The Lancaster University research, a ‘rapid evidence assessment’, provides an overview of the current state of evidence on a selected topic and is one of several reports published today.

Toddler hand inspired AI child sex abuse tool

The fight to rid the web of images of child abuse has gained a new tool – in the form of artificial intelligence.
The AI toolkit, inspired by photos of a toddler’s hand, can automatically detect new child sexual abuse photos and videos in online networks.
Spotting newly produced media can give law enforcement agencies the evidence they need to find and prosecute offenders, researchers said.
The system is freely available to law enforcement agencies.
It is already being used in several European countries.
The research was carried out as part of the international research project iCOP (identifying and catching originators in peer-to-peer networks), which was founded by the European Commission Safer Internet Programme.
It was carried out by researchers at Lancaster University, the German Research Centre for Artificial Intelligence and University College Cork in Ireland.
Lead researcher Claudia Peersman, from Lancaster University, explained what inspired her to develop the system.
“When I was just starting as a junior researcher interested in computational linguistics, I attended a presentation by an Interpol police officer who was arguing that the academic world should focus more on developing solutions to detect child abuse media online,” she said.
“Although he clearly acknowledged that there are other crimes that also deserve attention, at one point he said: ‘You know those sweet toddler hands with dimple-knuckles.
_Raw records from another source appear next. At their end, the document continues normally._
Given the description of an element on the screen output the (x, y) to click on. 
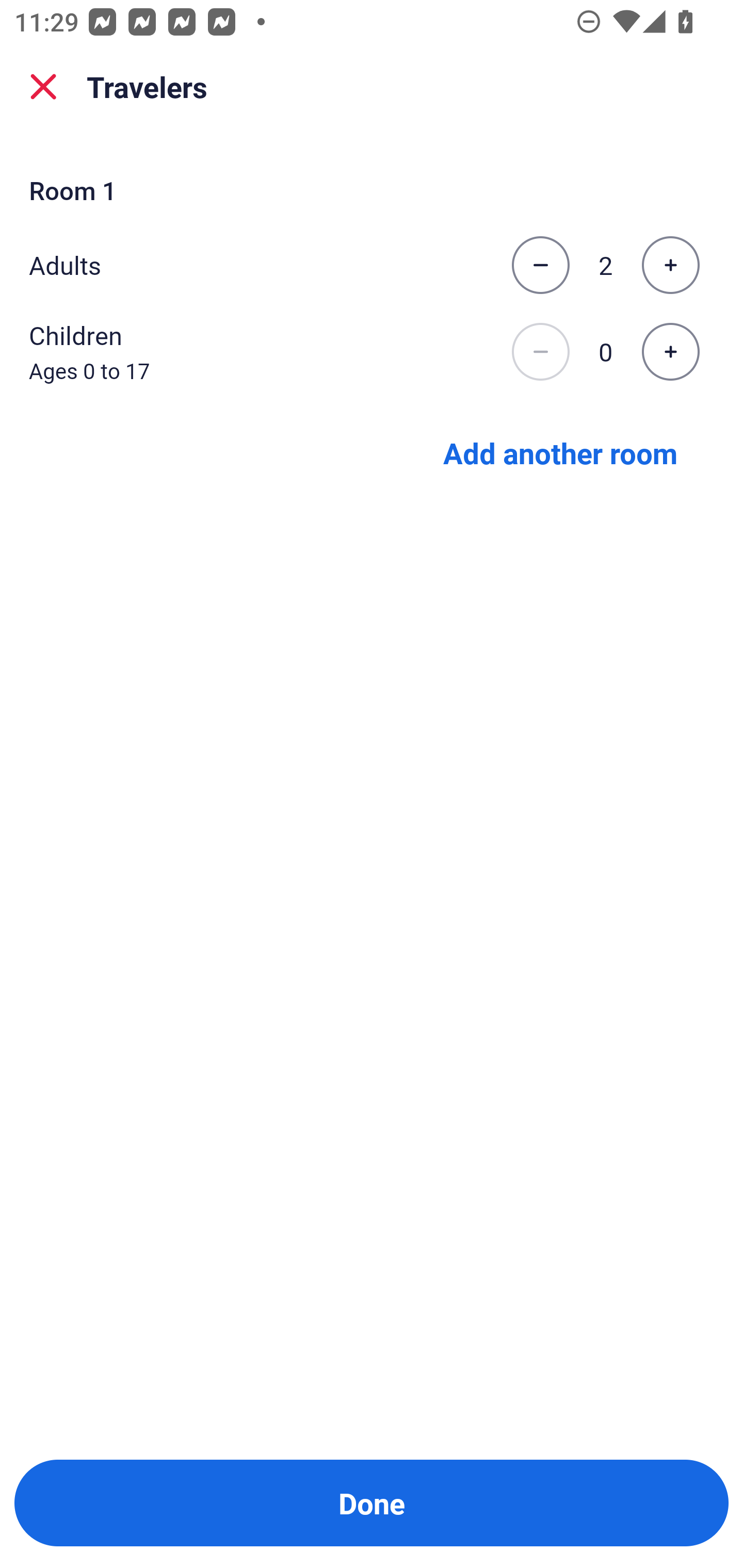
close (43, 86)
Decrease the number of adults (540, 264)
Increase the number of adults (670, 264)
Decrease the number of children (540, 351)
Increase the number of children (670, 351)
Add another room (560, 452)
Done (371, 1502)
I see them online every day’. From that moment I knew I wanted to do something to help stop this.”
Early detection
It works using a combination of file name analysis – picking up typical filenames used by paedophiles such as ch1ld. These cannot be picked up by standard computer analysis and while they are easily spotted by humans, the sheer volume of images makes it impossible for law enforcers to find every file.
The software can also identify specialised vocabulary commonly used by paedophiles and associated with images, such as Lolita, inspired by a Vladamir Nabokov novel about a middle-aged man who becomes obsessed with a young girl.
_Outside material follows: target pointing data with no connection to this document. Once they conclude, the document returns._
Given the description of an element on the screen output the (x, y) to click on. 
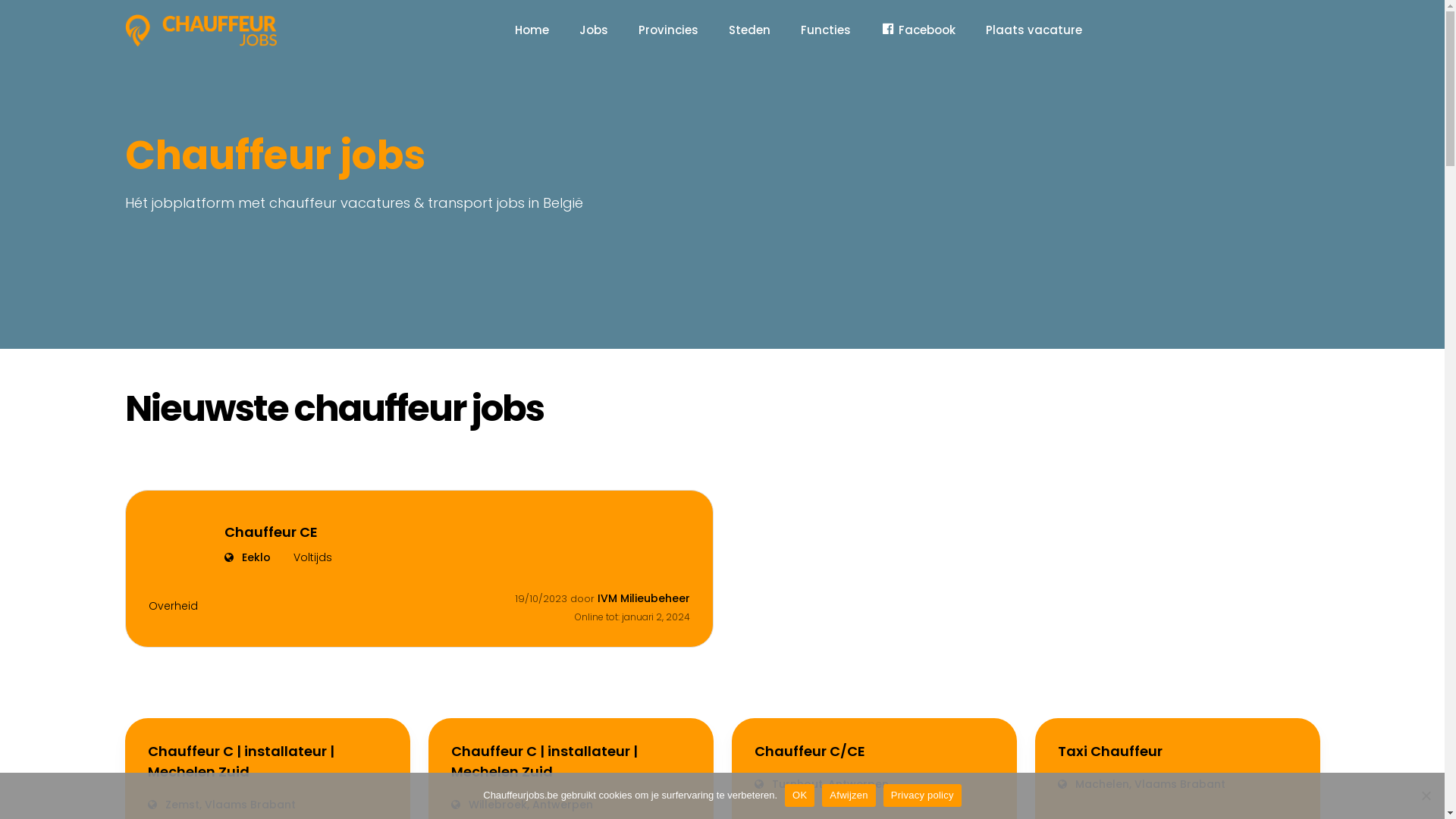
Machelen, Vlaams Brabant Element type: text (1176, 784)
Chauffeur CE Element type: text (278, 531)
Chauffeur C/CE Element type: text (873, 750)
Taxi Chauffeur Element type: text (1176, 750)
Chauffeur C | installateur | Mechelen Zuid Element type: text (570, 760)
Eeklo Element type: text (247, 557)
Overheid Element type: text (172, 606)
IVM Milieubeheer Element type: text (643, 597)
Functies Element type: text (825, 29)
Turnhout, Antwerpen Element type: text (873, 784)
OK Element type: text (799, 795)
Afwijzen Element type: text (848, 795)
Plaats vacature Element type: text (1033, 29)
Steden Element type: text (749, 29)
Zemst, Vlaams Brabant Element type: text (266, 804)
Facebook Element type: text (918, 29)
Home Element type: text (531, 29)
Jobs Element type: text (593, 29)
Willebroek, Antwerpen Element type: text (570, 804)
Afwijzen Element type: hover (1425, 795)
Provincies Element type: text (668, 29)
Chauffeur C | installateur | Mechelen Zuid Element type: text (266, 760)
Privacy policy Element type: text (922, 795)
The second element of the toolkit is image analysis. The AI software can spot images of children via things such as subtle differences in skin colour compared to adults or by spotting movements associated with sexual abuse.
Hundreds of thousands of child sexual abuse images and videos are being shared every year. There are already a number of tools available to help law enforcement agents monitor peer-to-peer networks for child abuse media, but they usually rely on identifying known media.
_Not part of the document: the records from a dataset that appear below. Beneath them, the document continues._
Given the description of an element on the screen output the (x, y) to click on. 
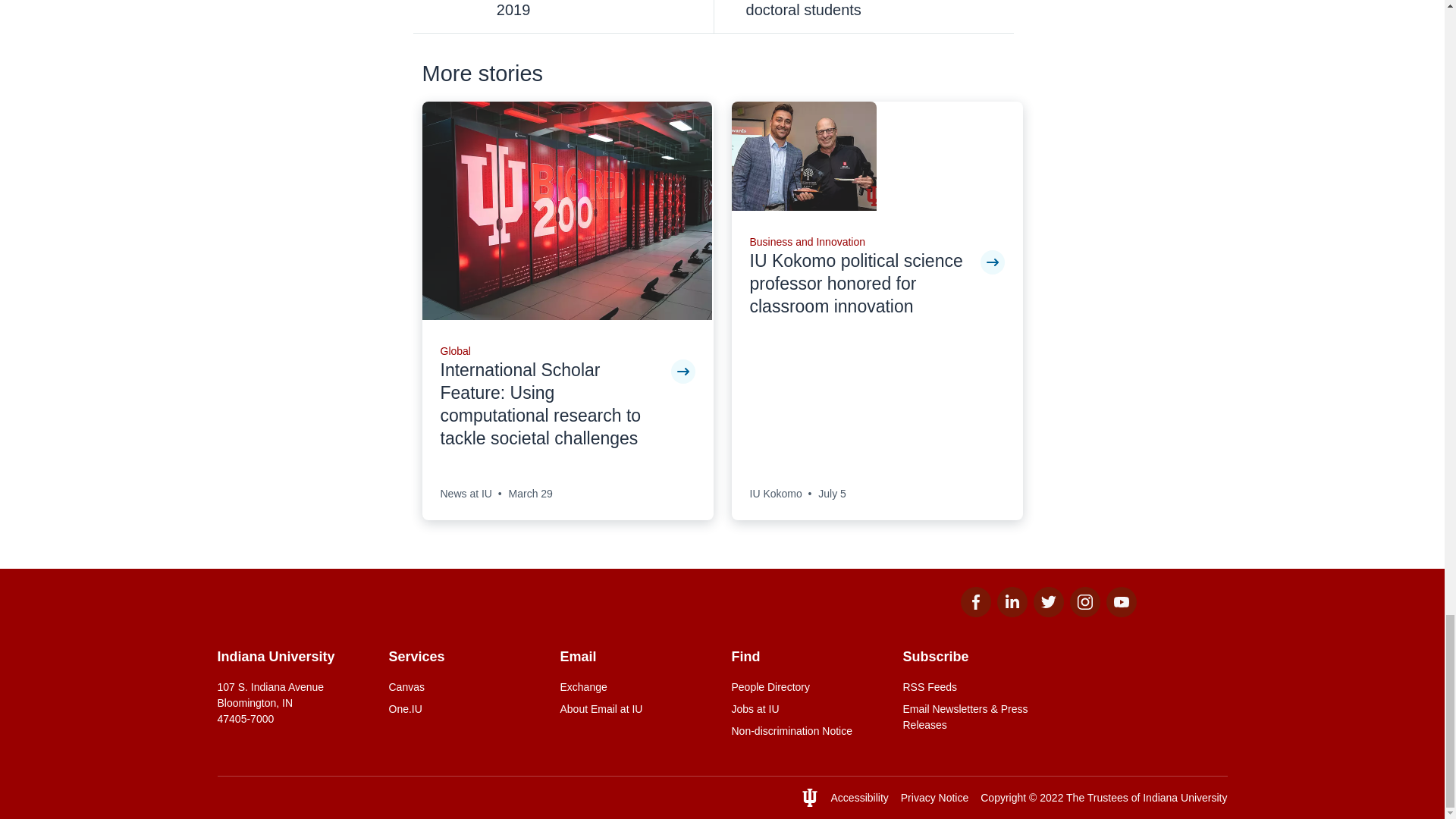
Accessibility (859, 797)
Twitter for IU (1047, 612)
Exchange (636, 687)
Copyright (1002, 797)
Privacy Notice (934, 797)
One.IU (464, 709)
Jobs at IU (806, 709)
Instagram for IU (1083, 612)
“Identifying new child sexual abuse media is critical because it can indicate recent or ongoing child abuse,” said Ms Peersman.
“And because originators of such media can be hands-on abusers, their early detection and apprehension can safeguard victims from further abuse.”
Tests of the toolkits on real images of child sexual abuse appeared to be highly accurate, with a false positive rate of 7.9% for images and 4.3% for videos, according to the researchers.